Which Should You Choose?

So, Cuba vs 77, where does it actually land? For my money, Cuba is the better all-round pouch. The flavour accuracy, the way that flavour survives the whole load, the precision of the strength and the quality of the pouch composition all add up to a more refined product, and that is why it takes the higher rating. If you want the complete package and you are willing to pay a little more for it, Cuba is the one I would point you towards, and it is the one that stays in my own rotation.

But this is not a knockout. 77 is a proper strong pouch that delivers a hard, honest hit at a keener price, and for a lot of users that is precisely the right call. If value is your priority and you care more about being firmly hit than about flavour that lasts to the final minute, 77 will not set you far wrong. There is no wrong answer here, only the right answer for your priorities.
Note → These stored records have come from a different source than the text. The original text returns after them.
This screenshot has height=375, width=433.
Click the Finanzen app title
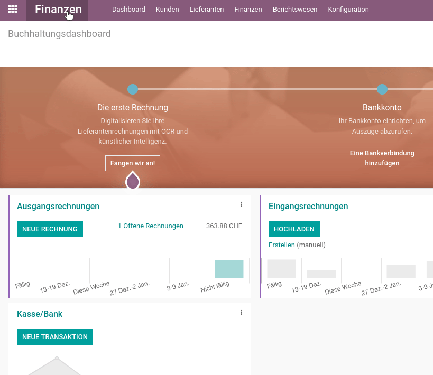(58, 10)
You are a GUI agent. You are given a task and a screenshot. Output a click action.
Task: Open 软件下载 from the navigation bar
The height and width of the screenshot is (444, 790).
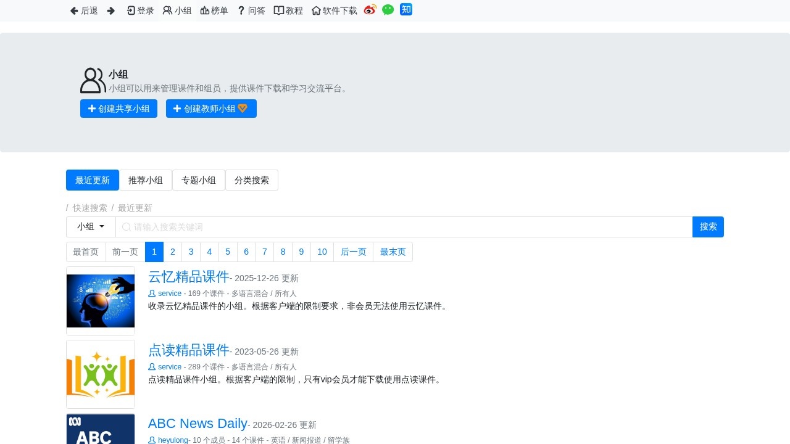pos(334,10)
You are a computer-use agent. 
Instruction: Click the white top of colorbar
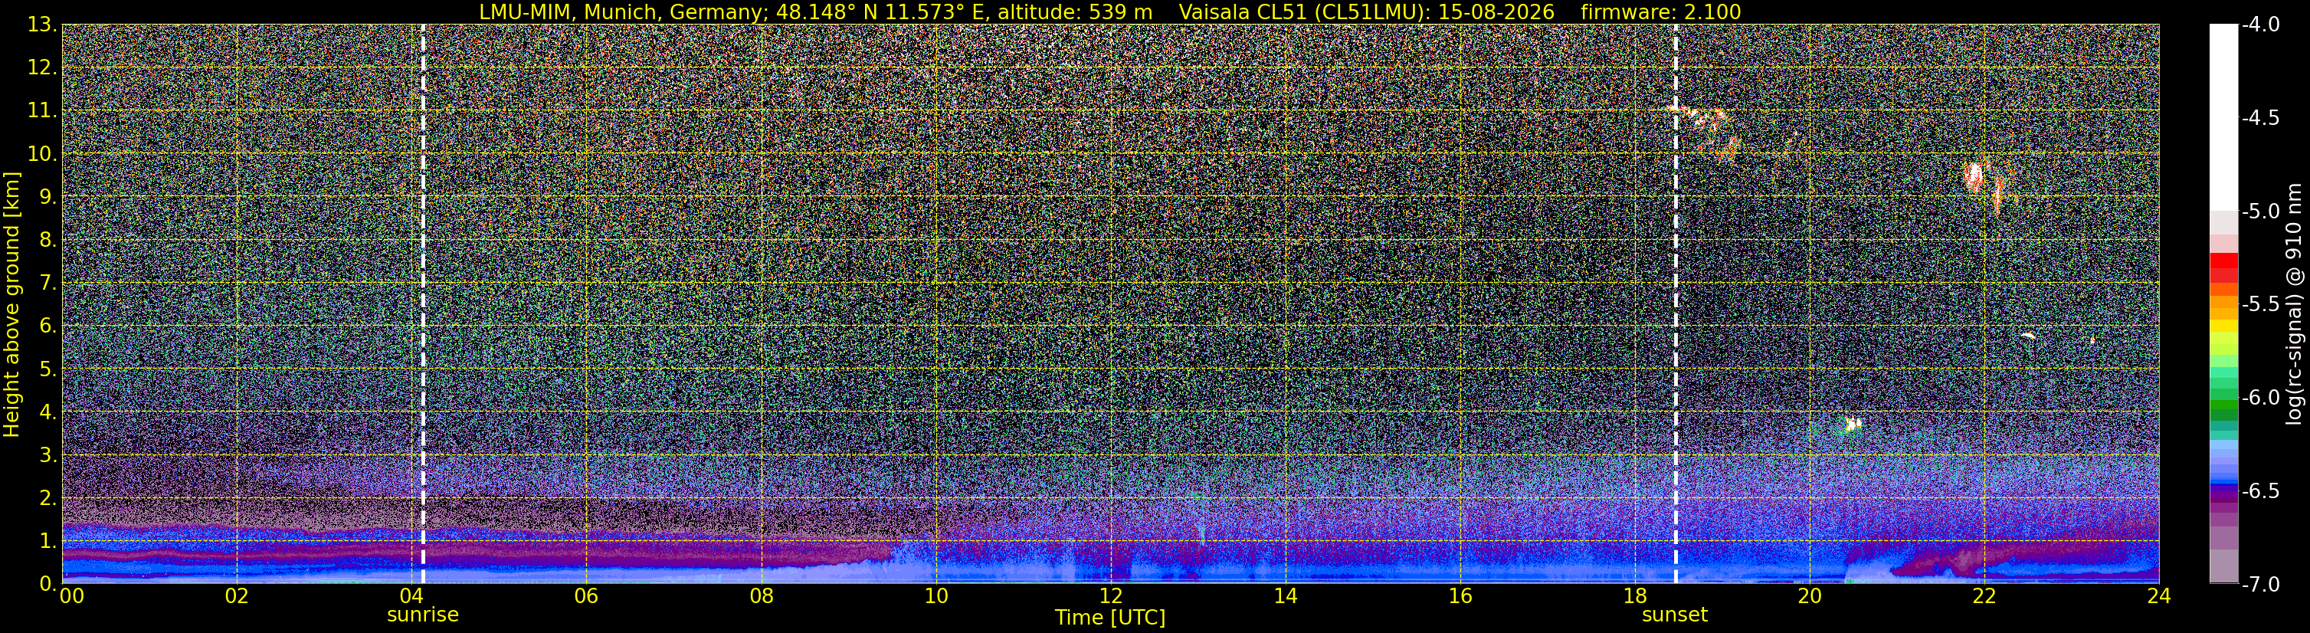click(x=2223, y=117)
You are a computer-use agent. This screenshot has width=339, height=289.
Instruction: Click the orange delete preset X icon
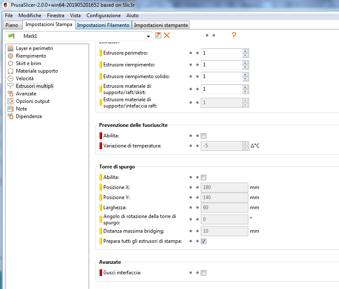point(167,36)
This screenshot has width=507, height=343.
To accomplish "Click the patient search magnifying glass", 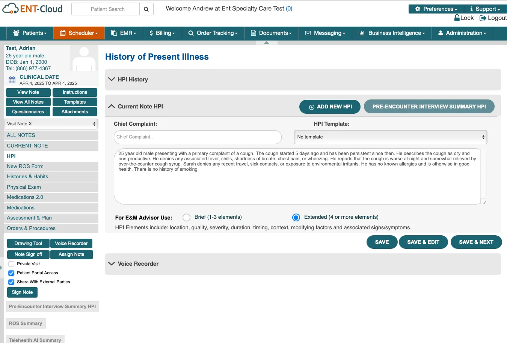I will click(146, 9).
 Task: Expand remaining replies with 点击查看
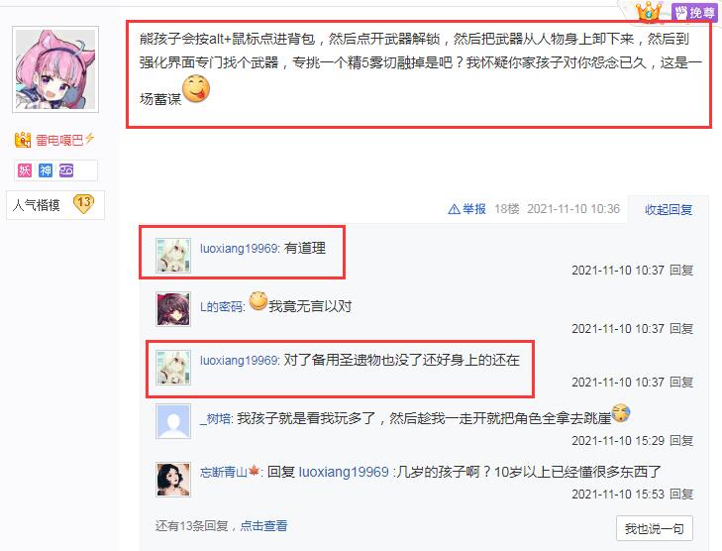coord(263,525)
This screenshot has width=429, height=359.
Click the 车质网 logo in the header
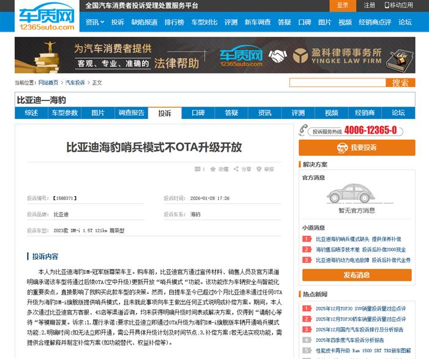46,17
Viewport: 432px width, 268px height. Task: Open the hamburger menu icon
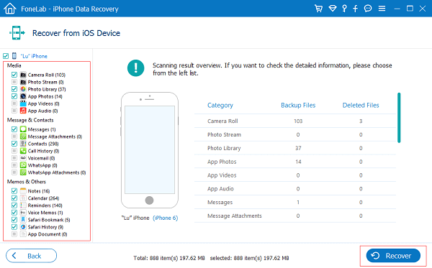(382, 9)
Have a look at both the Cuba range and the 77 range and shop the range that fits how you actually use pouches, not how a spec sheet says you should.

One last honest word, because I always close on one. Both of these are imported and neither is an FDA-authorised product, so treat them as pouches you might enjoy rather than anything more than that, and keep it strictly 21+. Beyond that, the choice is yours. Cuba for craft, 77 for value. Pick your side.